If the hydrogen economy is to advance, it must receive investment support of $70 billion by 2030. That’s according to the Hydrogen Council, which says that the cost to produce and distribute hydrogen from clean energy sources will fall by as much as 50% over the next decade.
Today is hydrogen is produced using coal and natural gas, which is considered “grey hydrogen” that does nothing to limit CO2 emissions. Hydrogen is now used for oil refining and ammonia production. The goal, though, is to produce hydrogen from a low-carbon energy source and to expand its use into the transportation and power generation sectors.
“2020 marks the beginning of a new era for energy: as the potential for hydrogen to become part of our global energy system becomes a reality, we can expect fewer emissions and improved security and flexibility,” said Benoît Potier, chief executive of Air Liquide and co-chair of the Hydrogen Council. “A clean energy future with hydrogen is closer than we think because the industry has been working hard on addressing key technology challenges.”
The Path to Hydrogen Competitiveness: A Cost Perspective — performed by McKinsey & Company — examines 25,000 data points and looks at 30 companies. The analysis involves the entire hydrogen value chain and includes the United States, Europe, Japan, South Korea and China.
Two key drivers are working in green hydrogen’s favor: the cost of renewables continues to fall while the urgency to reduce greenhouse gas levels has picked up steam, all under the banner of the Paris climate agreement. Hydrogen from renewable power is technically viable today, says the International Renewable Energy Agency (IRENA), noting that its price will one day be on par with that of “grey hydrogen” from coal and natural gas.

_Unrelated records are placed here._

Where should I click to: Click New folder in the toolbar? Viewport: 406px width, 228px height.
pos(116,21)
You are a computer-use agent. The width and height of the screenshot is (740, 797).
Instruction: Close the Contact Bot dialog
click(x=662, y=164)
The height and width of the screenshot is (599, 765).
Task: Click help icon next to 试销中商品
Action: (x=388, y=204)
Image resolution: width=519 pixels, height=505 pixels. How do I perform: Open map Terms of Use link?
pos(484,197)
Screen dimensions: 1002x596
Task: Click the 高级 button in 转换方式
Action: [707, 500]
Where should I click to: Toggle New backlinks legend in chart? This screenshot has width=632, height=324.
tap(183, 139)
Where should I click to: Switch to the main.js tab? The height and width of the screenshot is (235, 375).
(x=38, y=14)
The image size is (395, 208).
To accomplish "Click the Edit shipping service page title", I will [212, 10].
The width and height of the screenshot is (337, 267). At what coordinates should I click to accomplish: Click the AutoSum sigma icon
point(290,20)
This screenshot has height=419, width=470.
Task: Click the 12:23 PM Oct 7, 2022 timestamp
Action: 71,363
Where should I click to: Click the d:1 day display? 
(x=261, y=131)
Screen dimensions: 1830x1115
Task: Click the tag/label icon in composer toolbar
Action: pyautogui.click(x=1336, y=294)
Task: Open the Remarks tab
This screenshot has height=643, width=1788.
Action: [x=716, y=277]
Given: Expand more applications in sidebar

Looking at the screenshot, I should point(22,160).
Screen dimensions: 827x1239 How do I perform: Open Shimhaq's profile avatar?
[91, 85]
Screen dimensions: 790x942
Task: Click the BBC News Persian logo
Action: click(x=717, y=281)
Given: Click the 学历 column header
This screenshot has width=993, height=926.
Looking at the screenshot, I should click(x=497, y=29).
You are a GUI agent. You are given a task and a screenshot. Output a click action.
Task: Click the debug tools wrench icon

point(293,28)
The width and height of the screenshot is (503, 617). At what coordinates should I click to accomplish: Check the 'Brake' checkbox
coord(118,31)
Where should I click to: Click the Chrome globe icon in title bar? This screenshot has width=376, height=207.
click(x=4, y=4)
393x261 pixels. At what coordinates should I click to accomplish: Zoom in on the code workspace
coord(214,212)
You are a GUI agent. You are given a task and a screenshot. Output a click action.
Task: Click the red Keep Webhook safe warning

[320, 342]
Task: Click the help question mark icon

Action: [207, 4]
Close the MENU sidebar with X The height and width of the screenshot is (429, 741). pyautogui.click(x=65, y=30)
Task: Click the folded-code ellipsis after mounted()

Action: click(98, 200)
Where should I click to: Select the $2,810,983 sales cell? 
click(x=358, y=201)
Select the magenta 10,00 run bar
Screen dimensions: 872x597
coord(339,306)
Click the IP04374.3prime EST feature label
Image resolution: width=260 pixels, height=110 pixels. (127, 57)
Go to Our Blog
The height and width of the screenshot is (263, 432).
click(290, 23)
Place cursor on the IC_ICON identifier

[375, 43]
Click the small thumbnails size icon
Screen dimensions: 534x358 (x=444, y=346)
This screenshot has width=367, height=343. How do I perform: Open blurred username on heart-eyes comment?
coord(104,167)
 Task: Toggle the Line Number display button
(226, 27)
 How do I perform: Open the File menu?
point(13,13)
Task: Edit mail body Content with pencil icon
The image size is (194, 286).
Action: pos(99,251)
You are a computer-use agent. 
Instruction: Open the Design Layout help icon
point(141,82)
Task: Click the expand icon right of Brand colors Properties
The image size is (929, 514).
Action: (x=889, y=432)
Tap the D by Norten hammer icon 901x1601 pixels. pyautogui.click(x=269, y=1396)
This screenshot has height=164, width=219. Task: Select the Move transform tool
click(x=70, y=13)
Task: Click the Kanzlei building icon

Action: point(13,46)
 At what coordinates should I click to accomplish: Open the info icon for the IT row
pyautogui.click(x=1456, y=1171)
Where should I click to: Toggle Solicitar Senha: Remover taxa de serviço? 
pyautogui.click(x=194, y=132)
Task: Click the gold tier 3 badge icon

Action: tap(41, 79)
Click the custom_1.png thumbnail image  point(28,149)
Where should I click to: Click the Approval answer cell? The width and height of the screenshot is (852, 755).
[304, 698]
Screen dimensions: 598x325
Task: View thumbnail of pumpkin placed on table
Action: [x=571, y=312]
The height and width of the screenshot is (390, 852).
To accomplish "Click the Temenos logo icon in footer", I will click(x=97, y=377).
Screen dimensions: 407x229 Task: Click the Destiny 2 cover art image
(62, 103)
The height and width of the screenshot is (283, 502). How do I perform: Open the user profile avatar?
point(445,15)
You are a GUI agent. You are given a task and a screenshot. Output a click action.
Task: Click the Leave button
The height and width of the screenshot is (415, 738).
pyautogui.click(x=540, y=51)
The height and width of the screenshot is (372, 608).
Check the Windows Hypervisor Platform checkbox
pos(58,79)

Green hydrogen is already more cost-effective than “blue hydrogen” that utilizes carbon capture technologies.
In the case of green hydrogen, solar panels are producing electricity that may need to be stored in a battery before it is used in an electrolyzer that creates pure hydrogen gas. That hydrogen gas is then stored in a cylinder or tank before it is piped into a fuel cell, which then uses the hydrogen to create clean electricity with no emissions.
“What we see as an opportunity is to scale up to reduce the cost of electrolyzers,” says Emanuel Taibi. head of Power Sector Transformation Strategies for IRENA’s Innovation and Technology Center, in a talk with this reporter at the World Future Energy Summit in Abu Dhabi last month. “It is still small-scale and hand-made. If we can industrialize those, we can increase the scale 5-to-10 times.”
The device creates an electric current that serves to split apart the hydrogen and oxygen from the water where it is found. The agency says that the progress will be gradual, with the cost of electrolyzers to halve in 2040 — from $840 per kilowatt to $420 per kilowatt. At the same time, it says that the price of renewable energy will keep falling and create a compounding effect that will eventually make green hydrogen economical and prevalent.
IRENA notes that significant energy losses occur when hydrogen is produced and transported: as much as 70% of the energy content may get lost, although that figure is less consequential if the hydrogen is created from solar power that is abundant and free. The agency concludes that per unit of energy, hydrogen supply costs are now 1.5 times to 5 times those of natural gas.
But it says that the trials-and-tribulations tied to creating hydrogen are worth it — no matter the fuel that is used to do so. That is because it is all helping to build out the needed infrastructure to carry the hydrogen to where it will ultimately be consumed. That will reduce the need for new infrastructure investment, accelerating the transition from “grey hydrogen” to “green hydrogen.”
“Once you produce the hydrogen from whatever source, you are scaling up the infrastructure: pipelines, ships and fueling stations,” says IRENA’s Taibi. “To get green hydrogen competitive, we need to scale up electrolysis.” Major industrials are intensely interested in this topic, he adds, noting that the UK’s Royal Dutch Shell, Italy’s Synam, France’s Engie, Thailand’s PTT Public Co. and U.S.-based Cummins Inc. are investing in the hydrogen economy.
Meantime, the Los Angeles Department of Water and Power is supporting the conversion of a 1,800-megawatt coal facility in Utah to a 840-megawatt plant that will run on both natural gas and hydrogen by 2025; it would run fully on green hydrogen by 2045. The so-called Intermountain Power Project supplies electricity to LA.
Corporate interest is a must, especially to reach the Hydrogen Council’s investment goal of attracting $70 billion over the next decade. “Grey hydrogen” production is here. But “green hydrogen” creation may be coming sooner than most people think, especially as the world grapples to fulfill the terms of Paris and as renewable energy prices fall.